Virtual reality is being tipped for huge global expansion as operators and suppliers seek to lure the tech savvy millennial market, and while Asia is seen as lagging the U.S. in introducing VR machines onto casino floors they won’t be far behind.
According to JPMorgan, the development of the VR industry is still in its early stages, but the potential global market could reach $13.5 billion by 2020. There has already been $2.5 billion spent on VR projects this year alone as companies adopt this emerging technology.
“A lot of these companies are seeing the immersive value of something new, something creative,” said John English, CEO of Webe Gaming. “It’s going to be mainstream really fast. We see a lot of new devices all the time. But this is truly taking you to a different level. You’re blocking yourself out; you’re putting yourself in a whole new world,” he said.

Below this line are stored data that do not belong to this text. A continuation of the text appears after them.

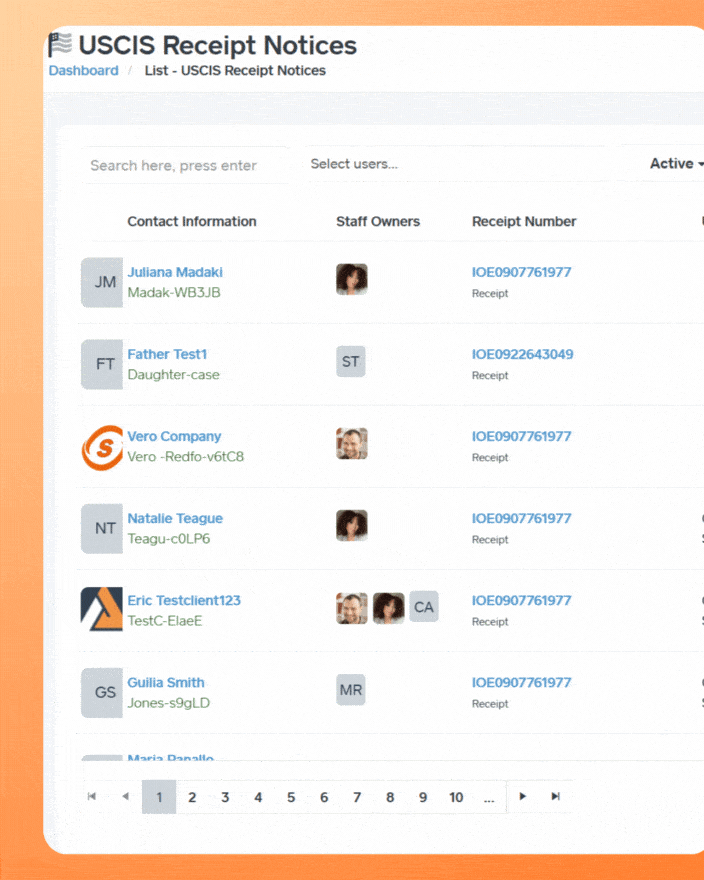704x880 pixels.
Task: Click the JM initials avatar
Action: click(102, 282)
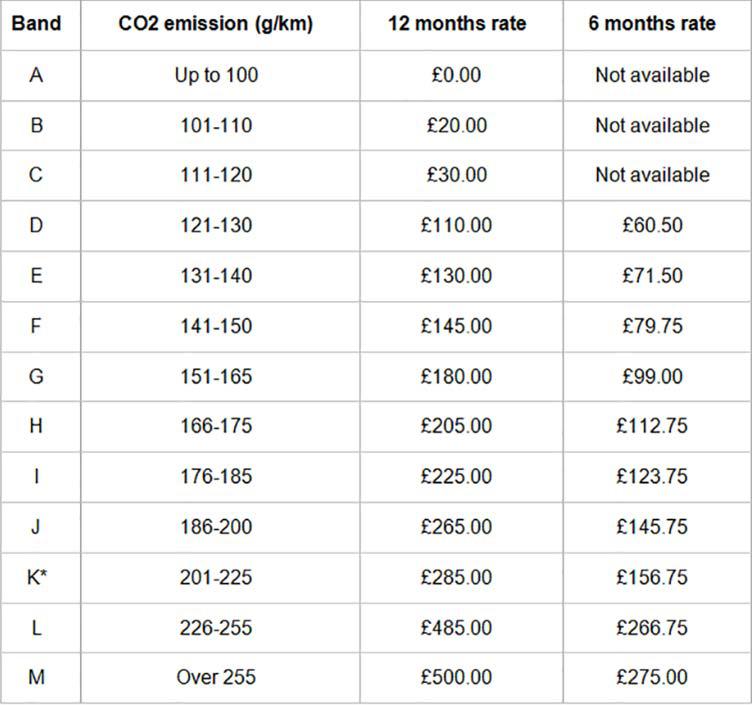Click the Band A cell
The width and height of the screenshot is (752, 705).
point(37,75)
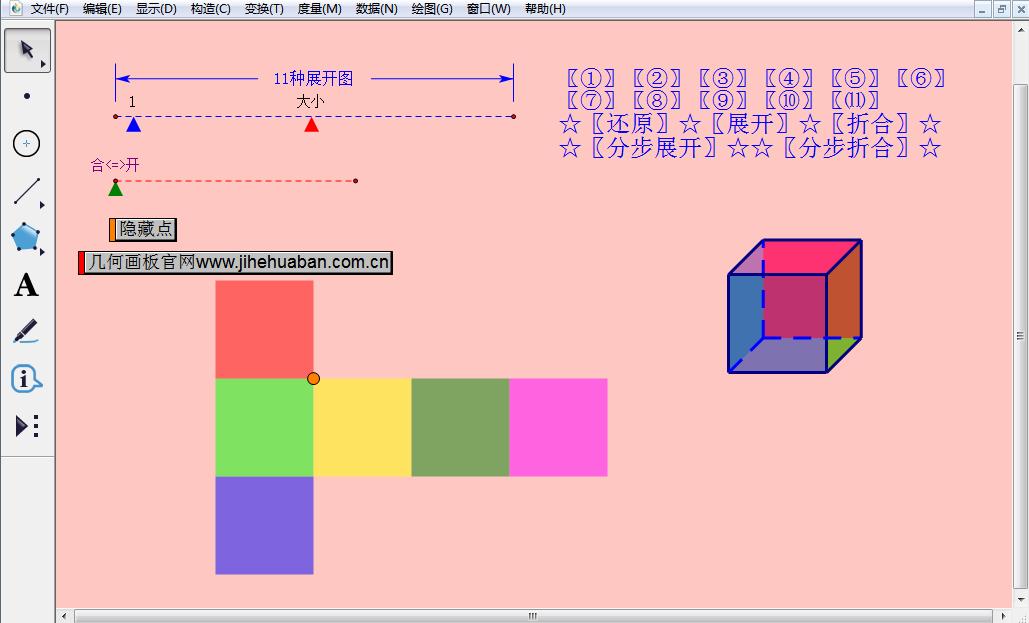Select the Marker pen tool
This screenshot has height=623, width=1029.
(26, 332)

Brian Weiner, CEO, IllusionQuestStudio.com called VR the single biggest paradigm shift to hit humanity since television.
“The beach head of virtual reality will come in the gaming and entertainment sector. You’ve got to realize the paradigm shift hasn’t happened yet,” he said. “Imagine you put on a headset and in a heartbeat you’re in the grand casino in Monaco, but you’re not winning there so at a push of a button you’re at the Galaxy in Macau. At a push of the button you’re changing dealer and changing location,” he adds.
Carving a niche
In the gaming industry, the adoption of VR will likely follow a similar trend to that of esports and skill-based gaming, the industry experts said. It’s unlikely to ever take over the entire casino floor and may have a tough time in convincing the older generation, but it is seen as having a strong niche.
“We’re going to start by seeing lounges. If you go to Vegas right now, you’ll see there are esports lounges, like in Downtown Grand. Some casinos are even putting areas in for skill-based gaming,” said English. “Eventually there will be a spot [in Las Vegas], and probably by next year we’re going to see our first VR lounge in place.”
Asia will also be quick to adopt VR, with innovators such as Tencent likely to capitalize on non-gaming related VR applications early. According to English, VR in gaming will likely follow US trends, albeit a little slower.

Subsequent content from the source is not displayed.